Begin with the line containing "[Compartir a través de un enlace] (480, 1710)" and copy every line after it to the end of the entries, exactly, leaving out the lines before it.

▶ **ENTRIES PROVIDED**:
'''
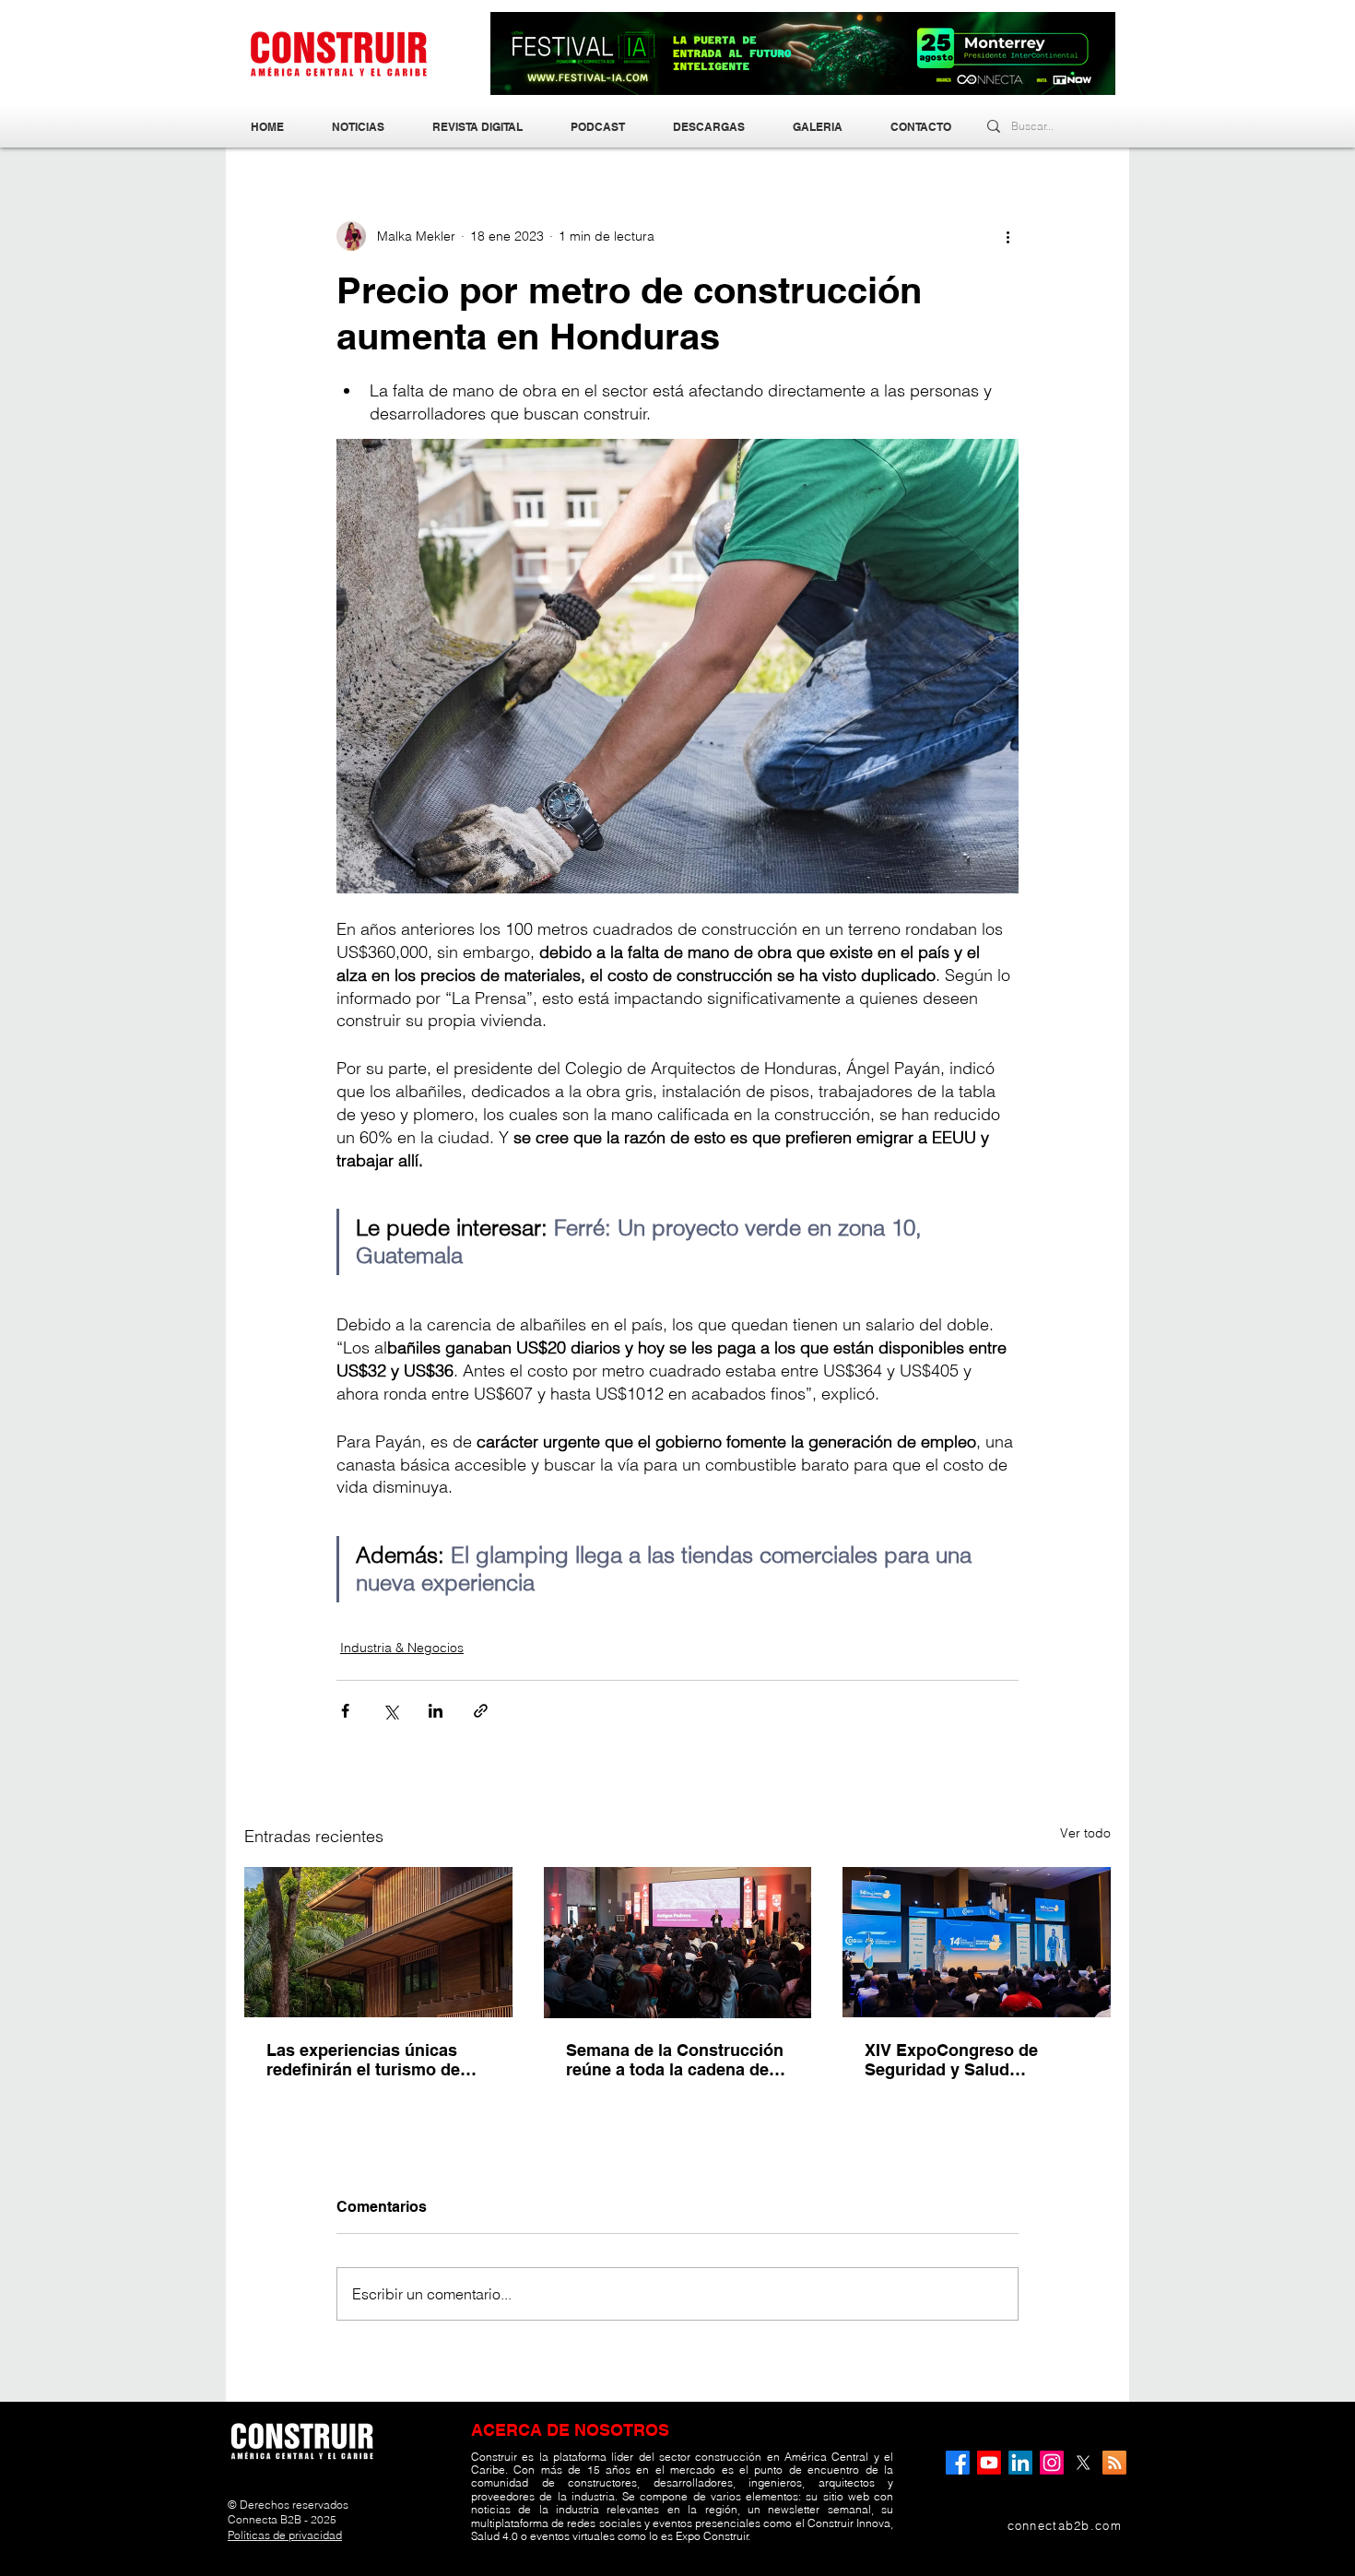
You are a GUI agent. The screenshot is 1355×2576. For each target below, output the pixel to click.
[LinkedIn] (1020, 2463)
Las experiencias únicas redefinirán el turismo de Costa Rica (363, 2059)
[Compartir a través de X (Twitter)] (390, 1710)
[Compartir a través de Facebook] (345, 1710)
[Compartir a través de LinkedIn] (435, 1710)
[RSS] (1114, 2463)
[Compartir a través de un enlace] (480, 1710)
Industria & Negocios (402, 1647)
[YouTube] (989, 2463)
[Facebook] (958, 2463)
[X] (1083, 2463)
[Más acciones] (1007, 236)
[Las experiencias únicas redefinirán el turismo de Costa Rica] (378, 1942)
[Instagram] (1052, 2463)
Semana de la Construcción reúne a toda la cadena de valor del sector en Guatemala (675, 2059)
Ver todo (1085, 1833)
'''
▶ **EXERCISE ANSWER**:
[Compartir a través de un enlace] (480, 1710)
Industria & Negocios (402, 1647)
[YouTube] (989, 2463)
[Facebook] (958, 2463)
[X] (1083, 2463)
[Más acciones] (1007, 236)
[Las experiencias únicas redefinirán el turismo de Costa Rica] (378, 1942)
[Instagram] (1052, 2463)
Semana de la Construcción reúne a toda la cadena de valor del sector en Guatemala (675, 2059)
Ver todo (1085, 1833)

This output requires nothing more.